O tenente-coronel não acredita que o patrulhamento seja decisivo na prevenção de furtos e roubos. "O que funciona muito bem é você fazer reuniões com a comunidade e passar dicas de segurança", afirma. Ele destaca ainda o programa "Vizinho Solidário", onde um "toma conta" da casa do outro. "O sargento passa todos os telefones para as pessoas que são daquela região de forma que cada morador tenha os telefones tanto da Polícia Militar quanto de cada morador", pontua.

Em Pirajuí, segundo o capitão Martins, comandante da 2ª Companhia da PM, responsável por Reginópolis, Balbinos, Avaí, Pirajuí e Presidente Alves, apesar dos baixos índices de furtos e roubos, sobretudo de gado e insumos agrícolas, a criação do Comitê de Segurança Rural e da Patrulha Rural vem contribuindo para reforçar a sensação de proteção dos moradores dos sítios, chácaras e fazendas na região.

O patrulhamento, segundo ele, é direcionado às estradas vicinais e acessos rurais onde há um movimento maior de veículos e máquinas agrícolas. "A gente procura direcionar o patrulhamento conforme a característica de cada local", diz. "Procuramos manter contato com essas pessoas, usuários das vias, e também com os proprietários rurais seguindo um cadastro que temos", conta.
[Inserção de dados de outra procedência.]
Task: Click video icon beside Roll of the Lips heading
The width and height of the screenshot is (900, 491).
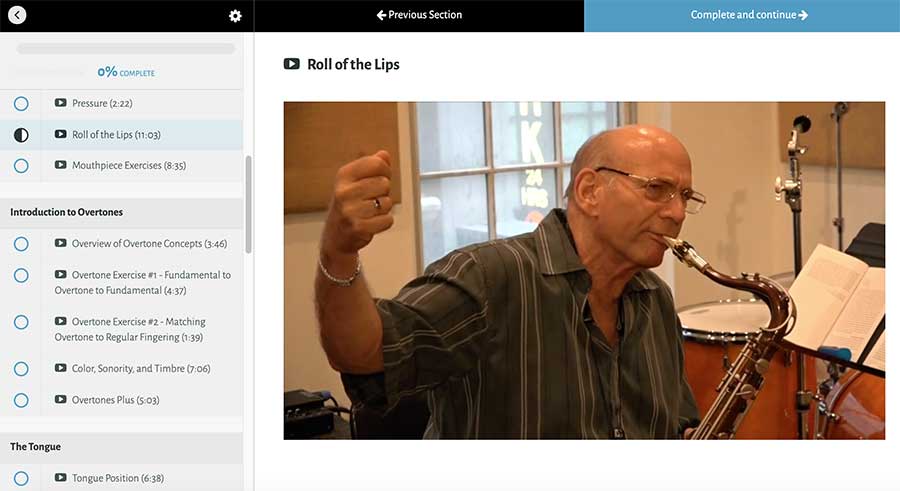Action: pyautogui.click(x=292, y=64)
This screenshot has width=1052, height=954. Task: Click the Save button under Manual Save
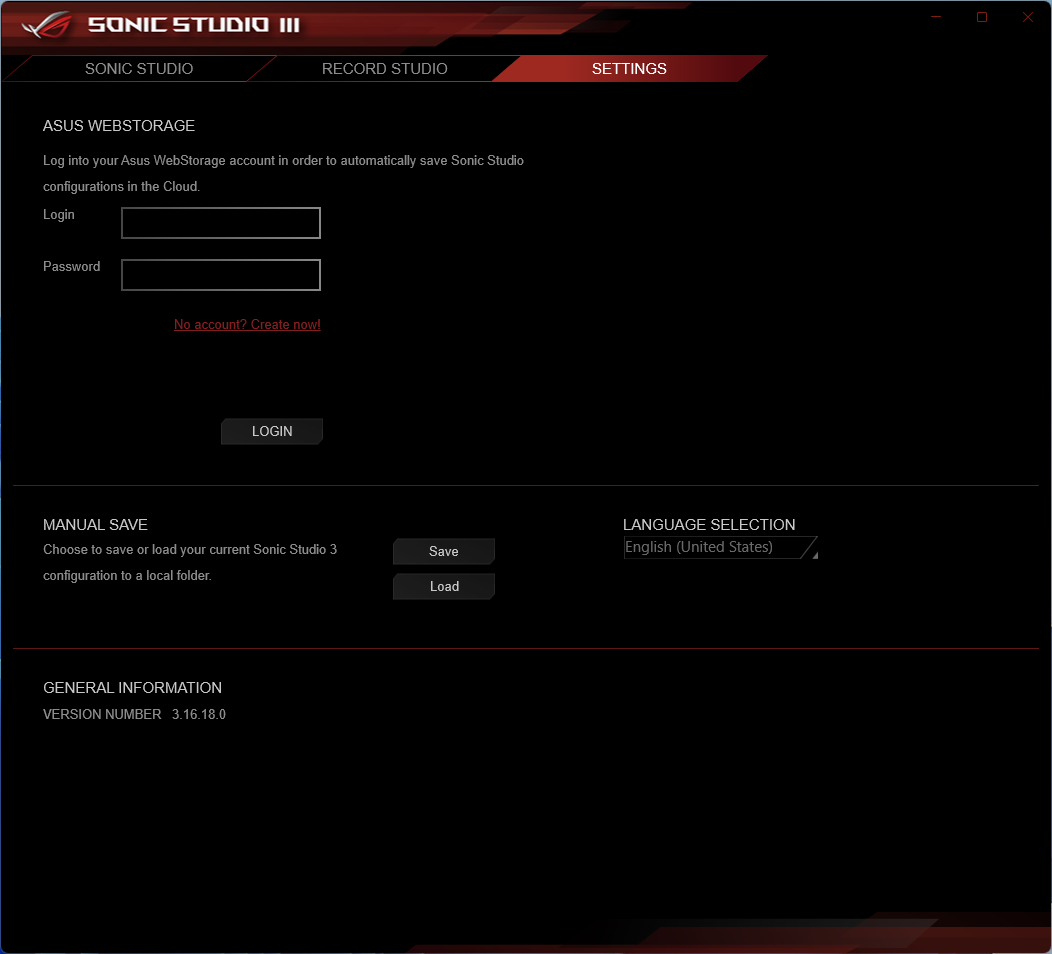click(x=443, y=551)
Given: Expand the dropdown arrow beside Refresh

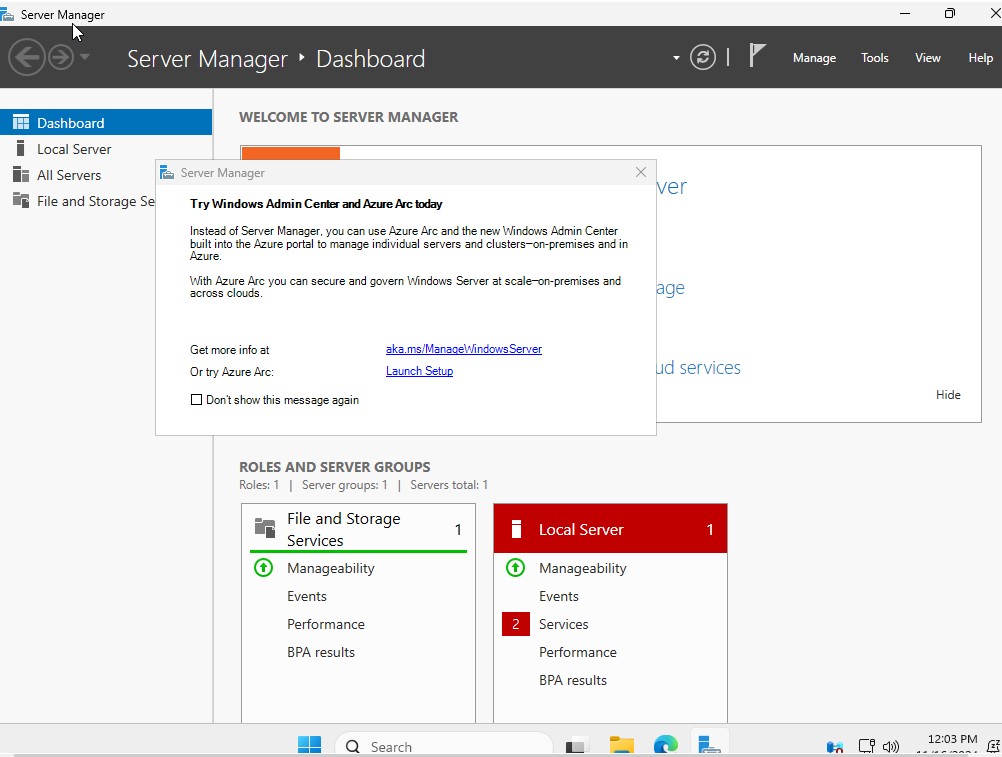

Durante esse contato, o capitão explica que os moradores recebem panfletos com dicas de segurança para dificultar a ação de eventuais criminosos. "É uma via de mão dupla porque a gente passa para essa comunidade as orientações que nós queremos passar relacionadas à prevenção primária, aquelas medidas básicas que a própria pessoa pode tomar para garantir a segurança do seu patrimônio, e também recebemos informações sobre eventuais suspeitos".